***** SOURCE DATA *****

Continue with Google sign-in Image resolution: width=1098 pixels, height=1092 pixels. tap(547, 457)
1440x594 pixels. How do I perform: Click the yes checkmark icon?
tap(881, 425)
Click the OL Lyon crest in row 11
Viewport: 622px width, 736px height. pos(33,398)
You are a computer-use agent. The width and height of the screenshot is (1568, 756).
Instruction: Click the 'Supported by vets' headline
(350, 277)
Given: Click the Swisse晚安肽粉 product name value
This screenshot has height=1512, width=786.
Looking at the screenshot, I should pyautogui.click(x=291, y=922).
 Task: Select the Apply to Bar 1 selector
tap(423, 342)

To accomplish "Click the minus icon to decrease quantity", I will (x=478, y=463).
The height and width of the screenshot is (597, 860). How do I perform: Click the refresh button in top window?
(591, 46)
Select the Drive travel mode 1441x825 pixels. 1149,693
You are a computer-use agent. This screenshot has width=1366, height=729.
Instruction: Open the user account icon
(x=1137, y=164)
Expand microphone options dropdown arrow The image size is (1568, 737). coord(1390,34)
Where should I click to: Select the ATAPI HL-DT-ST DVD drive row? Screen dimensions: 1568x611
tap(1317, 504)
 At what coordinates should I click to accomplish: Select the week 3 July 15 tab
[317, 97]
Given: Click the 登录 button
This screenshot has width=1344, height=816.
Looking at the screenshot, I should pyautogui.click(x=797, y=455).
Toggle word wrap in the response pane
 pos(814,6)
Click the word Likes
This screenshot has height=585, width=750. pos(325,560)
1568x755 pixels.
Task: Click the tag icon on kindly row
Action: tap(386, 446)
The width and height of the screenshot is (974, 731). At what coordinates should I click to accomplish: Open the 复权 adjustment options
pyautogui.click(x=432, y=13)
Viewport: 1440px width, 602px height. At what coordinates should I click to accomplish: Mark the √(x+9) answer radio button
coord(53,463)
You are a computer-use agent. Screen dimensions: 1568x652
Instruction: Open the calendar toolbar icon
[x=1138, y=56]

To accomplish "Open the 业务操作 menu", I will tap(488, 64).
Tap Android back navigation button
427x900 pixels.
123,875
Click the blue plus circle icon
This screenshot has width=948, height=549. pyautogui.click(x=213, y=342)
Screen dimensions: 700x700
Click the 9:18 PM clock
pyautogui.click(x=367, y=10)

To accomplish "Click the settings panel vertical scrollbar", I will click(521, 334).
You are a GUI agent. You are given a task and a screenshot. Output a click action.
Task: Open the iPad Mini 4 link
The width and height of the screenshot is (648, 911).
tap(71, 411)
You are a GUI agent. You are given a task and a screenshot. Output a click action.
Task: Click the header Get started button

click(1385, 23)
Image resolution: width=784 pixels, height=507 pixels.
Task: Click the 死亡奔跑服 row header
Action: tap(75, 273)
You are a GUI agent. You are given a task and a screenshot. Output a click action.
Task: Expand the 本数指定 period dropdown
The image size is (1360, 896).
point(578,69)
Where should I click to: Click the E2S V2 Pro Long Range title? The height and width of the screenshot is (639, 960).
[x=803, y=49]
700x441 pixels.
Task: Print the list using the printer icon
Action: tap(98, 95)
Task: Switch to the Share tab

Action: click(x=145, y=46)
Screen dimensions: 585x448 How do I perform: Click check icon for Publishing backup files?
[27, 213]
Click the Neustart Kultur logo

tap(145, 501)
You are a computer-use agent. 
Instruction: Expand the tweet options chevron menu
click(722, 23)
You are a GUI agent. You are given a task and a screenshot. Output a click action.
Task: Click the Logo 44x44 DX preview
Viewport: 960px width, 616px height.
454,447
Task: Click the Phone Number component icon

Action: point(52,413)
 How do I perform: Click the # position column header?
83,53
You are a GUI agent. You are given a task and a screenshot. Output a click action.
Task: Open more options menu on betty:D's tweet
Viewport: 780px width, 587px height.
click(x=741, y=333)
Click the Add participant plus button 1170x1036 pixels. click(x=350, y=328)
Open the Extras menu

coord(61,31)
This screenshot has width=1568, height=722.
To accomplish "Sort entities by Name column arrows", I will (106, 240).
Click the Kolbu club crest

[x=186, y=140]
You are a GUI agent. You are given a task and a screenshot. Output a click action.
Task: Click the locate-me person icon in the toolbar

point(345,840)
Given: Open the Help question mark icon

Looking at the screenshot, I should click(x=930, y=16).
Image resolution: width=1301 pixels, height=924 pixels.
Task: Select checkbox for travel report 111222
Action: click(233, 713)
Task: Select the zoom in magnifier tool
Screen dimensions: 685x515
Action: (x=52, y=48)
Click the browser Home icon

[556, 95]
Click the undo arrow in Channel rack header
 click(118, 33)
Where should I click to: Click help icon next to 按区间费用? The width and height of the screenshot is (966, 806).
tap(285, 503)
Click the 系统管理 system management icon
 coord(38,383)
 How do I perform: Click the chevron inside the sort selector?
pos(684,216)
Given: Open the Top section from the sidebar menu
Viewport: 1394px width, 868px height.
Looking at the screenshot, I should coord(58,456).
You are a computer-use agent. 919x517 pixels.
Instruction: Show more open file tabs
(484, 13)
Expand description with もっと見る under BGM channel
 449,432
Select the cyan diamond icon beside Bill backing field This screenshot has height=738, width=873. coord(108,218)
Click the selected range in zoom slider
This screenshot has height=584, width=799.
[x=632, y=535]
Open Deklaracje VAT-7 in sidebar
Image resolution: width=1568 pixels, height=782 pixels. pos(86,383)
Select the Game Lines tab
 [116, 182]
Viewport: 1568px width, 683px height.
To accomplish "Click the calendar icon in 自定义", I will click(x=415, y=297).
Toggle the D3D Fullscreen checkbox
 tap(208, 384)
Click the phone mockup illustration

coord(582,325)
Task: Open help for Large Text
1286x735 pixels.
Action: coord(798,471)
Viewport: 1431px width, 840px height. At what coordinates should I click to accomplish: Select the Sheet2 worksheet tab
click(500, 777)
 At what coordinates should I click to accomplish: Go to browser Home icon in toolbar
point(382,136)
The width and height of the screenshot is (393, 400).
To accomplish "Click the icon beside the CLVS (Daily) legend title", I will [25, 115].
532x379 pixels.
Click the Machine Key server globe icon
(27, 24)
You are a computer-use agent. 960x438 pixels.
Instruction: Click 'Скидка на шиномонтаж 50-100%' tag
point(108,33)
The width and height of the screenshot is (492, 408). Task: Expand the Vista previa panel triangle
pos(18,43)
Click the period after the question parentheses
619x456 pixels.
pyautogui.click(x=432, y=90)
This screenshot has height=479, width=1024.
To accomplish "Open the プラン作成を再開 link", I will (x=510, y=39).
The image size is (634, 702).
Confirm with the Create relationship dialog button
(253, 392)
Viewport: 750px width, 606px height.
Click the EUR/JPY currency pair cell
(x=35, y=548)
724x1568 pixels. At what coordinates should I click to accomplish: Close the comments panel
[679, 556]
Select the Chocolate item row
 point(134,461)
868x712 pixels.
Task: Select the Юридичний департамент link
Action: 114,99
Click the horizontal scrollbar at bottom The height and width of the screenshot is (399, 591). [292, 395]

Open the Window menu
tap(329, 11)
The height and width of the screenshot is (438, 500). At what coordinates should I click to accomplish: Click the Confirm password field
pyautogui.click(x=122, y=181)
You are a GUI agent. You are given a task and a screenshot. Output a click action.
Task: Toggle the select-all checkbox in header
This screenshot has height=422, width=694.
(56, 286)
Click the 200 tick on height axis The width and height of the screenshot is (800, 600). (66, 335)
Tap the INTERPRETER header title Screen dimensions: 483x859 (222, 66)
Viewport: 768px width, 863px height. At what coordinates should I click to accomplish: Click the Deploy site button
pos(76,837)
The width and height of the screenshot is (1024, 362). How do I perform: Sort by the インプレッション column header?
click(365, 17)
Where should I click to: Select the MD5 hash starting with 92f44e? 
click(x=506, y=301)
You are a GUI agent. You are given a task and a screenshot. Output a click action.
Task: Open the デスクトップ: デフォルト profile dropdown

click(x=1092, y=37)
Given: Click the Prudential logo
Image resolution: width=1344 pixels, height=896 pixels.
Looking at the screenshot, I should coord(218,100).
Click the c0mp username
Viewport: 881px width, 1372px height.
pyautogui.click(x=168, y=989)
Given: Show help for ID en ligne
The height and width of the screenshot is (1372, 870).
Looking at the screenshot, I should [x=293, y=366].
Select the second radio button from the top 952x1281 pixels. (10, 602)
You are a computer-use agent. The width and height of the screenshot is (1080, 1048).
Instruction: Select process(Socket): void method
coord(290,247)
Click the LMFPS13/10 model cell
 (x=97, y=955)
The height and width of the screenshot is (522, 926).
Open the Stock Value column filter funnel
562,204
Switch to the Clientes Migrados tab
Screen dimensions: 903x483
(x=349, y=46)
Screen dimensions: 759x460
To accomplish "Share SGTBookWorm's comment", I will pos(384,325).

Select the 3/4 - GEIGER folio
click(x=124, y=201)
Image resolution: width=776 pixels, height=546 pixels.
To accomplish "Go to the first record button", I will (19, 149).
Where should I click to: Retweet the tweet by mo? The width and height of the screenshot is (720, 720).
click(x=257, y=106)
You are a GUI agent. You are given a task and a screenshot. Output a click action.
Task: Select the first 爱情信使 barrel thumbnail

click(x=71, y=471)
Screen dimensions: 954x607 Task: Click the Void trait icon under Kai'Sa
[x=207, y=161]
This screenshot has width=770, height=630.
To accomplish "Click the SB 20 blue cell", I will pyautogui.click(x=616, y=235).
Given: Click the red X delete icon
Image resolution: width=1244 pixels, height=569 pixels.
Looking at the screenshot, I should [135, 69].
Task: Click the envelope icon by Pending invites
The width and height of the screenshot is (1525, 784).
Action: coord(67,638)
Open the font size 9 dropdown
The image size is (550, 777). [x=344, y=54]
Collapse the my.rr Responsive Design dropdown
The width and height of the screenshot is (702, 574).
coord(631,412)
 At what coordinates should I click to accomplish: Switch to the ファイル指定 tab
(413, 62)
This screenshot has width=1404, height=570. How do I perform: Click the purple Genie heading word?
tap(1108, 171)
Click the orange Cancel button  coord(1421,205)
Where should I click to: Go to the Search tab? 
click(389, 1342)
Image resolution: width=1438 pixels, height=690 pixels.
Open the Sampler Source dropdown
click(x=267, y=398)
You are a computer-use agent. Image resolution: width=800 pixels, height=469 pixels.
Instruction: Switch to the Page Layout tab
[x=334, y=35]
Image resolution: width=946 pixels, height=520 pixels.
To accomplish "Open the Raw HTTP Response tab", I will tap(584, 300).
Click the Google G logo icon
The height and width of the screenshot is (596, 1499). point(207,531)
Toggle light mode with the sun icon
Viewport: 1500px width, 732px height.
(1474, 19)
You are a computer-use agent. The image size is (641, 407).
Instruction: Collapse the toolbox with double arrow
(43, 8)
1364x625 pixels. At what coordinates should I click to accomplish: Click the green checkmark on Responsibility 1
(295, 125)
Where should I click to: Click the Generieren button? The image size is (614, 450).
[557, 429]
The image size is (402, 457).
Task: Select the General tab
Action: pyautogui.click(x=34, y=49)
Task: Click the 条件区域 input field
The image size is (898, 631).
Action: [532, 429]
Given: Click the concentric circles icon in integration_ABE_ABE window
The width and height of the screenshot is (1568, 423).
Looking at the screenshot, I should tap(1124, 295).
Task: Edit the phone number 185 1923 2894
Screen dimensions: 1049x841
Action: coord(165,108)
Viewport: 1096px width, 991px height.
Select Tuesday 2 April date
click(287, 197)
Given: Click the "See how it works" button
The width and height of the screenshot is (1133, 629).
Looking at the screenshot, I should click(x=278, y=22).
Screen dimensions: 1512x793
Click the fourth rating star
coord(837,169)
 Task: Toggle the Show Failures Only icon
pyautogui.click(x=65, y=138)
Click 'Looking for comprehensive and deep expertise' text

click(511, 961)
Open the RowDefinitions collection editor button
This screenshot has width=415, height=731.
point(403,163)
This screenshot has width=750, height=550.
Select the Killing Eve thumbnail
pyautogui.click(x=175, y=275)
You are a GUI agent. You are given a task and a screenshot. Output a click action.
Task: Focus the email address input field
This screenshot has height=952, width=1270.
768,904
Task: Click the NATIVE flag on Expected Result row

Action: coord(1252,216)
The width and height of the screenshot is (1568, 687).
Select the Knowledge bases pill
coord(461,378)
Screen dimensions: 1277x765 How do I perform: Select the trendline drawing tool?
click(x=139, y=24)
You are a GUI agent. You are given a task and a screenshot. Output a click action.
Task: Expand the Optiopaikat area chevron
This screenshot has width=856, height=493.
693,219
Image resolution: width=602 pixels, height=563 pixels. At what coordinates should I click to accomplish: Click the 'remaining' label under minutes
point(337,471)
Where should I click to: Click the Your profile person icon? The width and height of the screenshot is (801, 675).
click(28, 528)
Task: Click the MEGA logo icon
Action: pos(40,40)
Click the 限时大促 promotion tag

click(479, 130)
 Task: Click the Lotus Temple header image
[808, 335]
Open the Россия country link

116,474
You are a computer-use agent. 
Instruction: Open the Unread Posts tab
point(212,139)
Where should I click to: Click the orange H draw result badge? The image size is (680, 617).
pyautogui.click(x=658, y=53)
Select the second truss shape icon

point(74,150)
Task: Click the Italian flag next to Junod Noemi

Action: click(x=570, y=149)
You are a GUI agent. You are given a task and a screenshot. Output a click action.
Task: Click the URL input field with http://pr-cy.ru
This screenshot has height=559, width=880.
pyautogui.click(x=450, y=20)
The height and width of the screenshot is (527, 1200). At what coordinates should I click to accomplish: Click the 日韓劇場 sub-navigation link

*****

Go through the listing above and copy each line in which the string "scrollbar" is found.

__RESPONSE__
To accomplish "Click the settings panel vertical scrollbar", I will click(521, 334).
Click the horizontal scrollbar at bottom The height and width of the screenshot is (399, 591). [292, 395]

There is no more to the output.